* **WORK TASK**:
The output should be exactly the lines from the one containing "Terms of Service (575, 2047)" through the last line of the records, and only those.

* **SOURCE MATERIAL**:
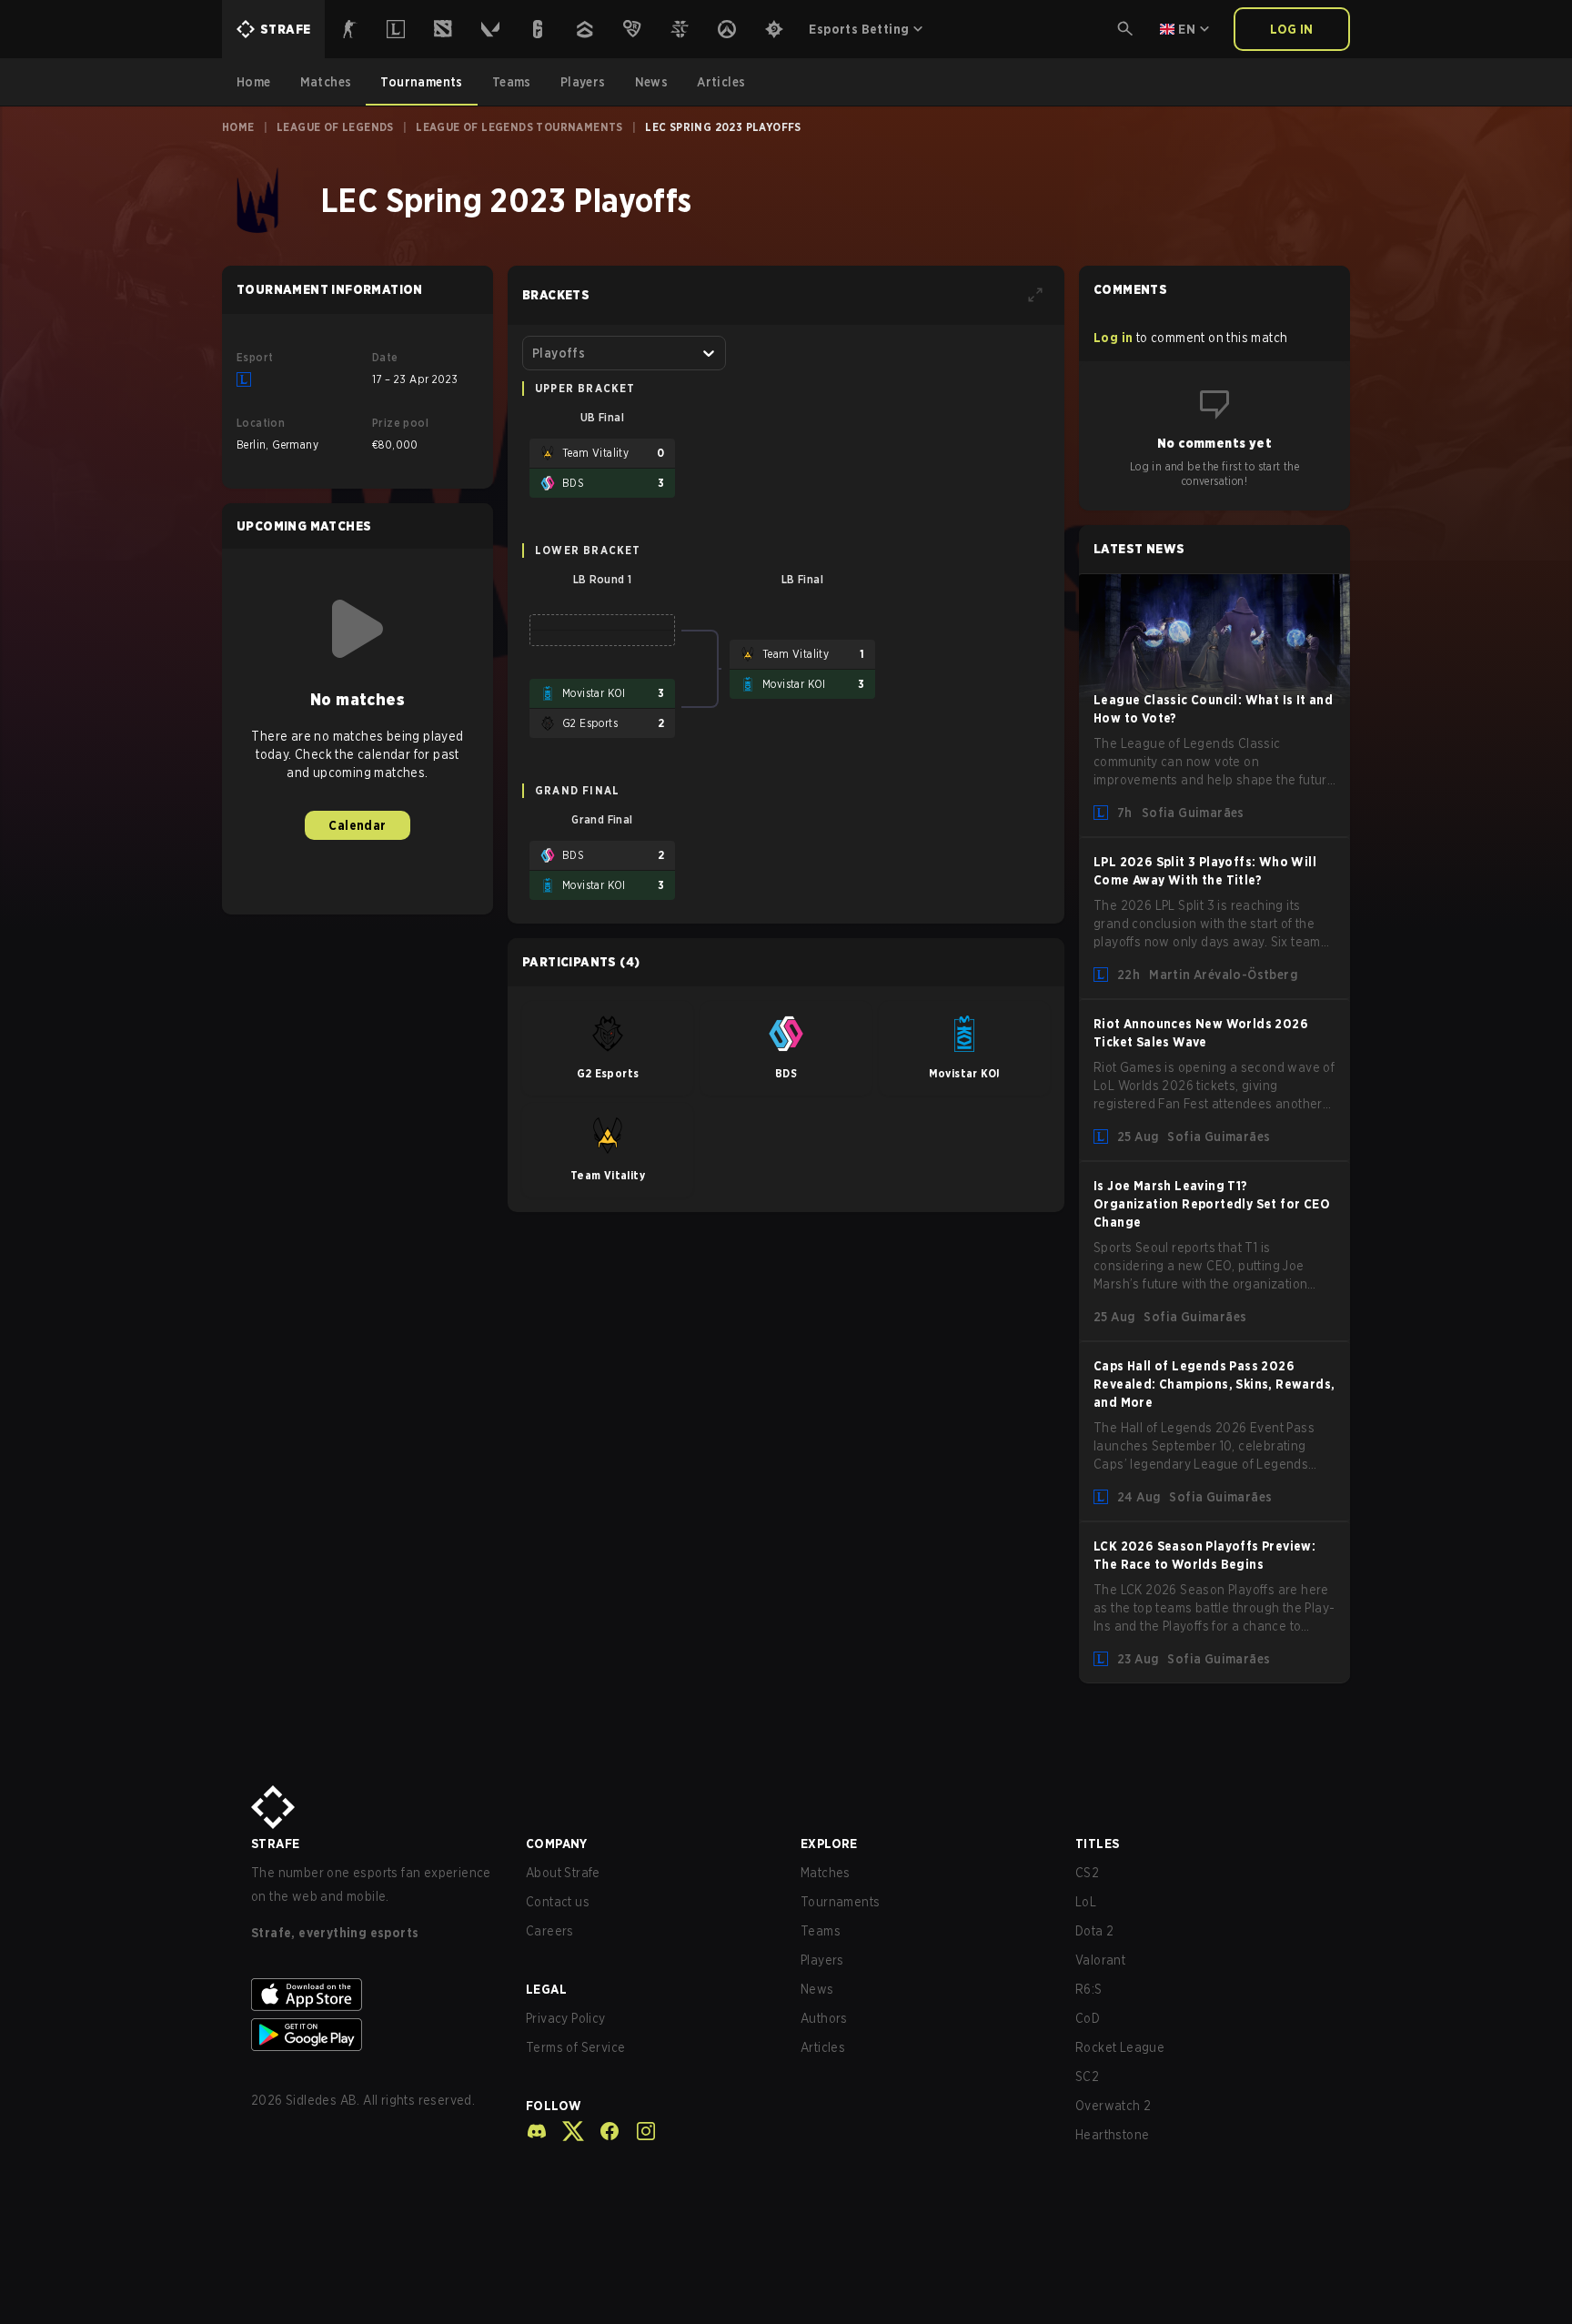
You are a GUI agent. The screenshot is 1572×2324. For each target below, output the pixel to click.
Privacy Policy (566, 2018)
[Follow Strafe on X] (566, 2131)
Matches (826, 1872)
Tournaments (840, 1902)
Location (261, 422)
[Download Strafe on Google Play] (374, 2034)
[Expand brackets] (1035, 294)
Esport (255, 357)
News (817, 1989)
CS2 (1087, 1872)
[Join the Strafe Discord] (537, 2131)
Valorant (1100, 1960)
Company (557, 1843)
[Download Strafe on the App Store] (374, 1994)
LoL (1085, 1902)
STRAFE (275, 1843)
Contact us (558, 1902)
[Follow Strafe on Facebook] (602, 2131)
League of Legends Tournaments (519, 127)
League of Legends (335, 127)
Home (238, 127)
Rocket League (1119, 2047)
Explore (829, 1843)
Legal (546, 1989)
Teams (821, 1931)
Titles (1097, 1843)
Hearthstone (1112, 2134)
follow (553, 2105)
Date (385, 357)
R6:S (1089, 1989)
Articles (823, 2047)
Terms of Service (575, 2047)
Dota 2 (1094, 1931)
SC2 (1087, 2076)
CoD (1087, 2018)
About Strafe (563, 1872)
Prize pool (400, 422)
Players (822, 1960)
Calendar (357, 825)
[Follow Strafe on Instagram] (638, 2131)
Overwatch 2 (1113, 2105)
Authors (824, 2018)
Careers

* **WRITTEN SOLUTION**:
Terms of Service (575, 2047)
Dota 2 (1094, 1931)
SC2 (1087, 2076)
CoD (1087, 2018)
About Strafe (563, 1872)
Prize pool (400, 422)
Players (822, 1960)
Calendar (357, 825)
[Follow Strafe on Instagram] (638, 2131)
Overwatch 2 (1113, 2105)
Authors (824, 2018)
Careers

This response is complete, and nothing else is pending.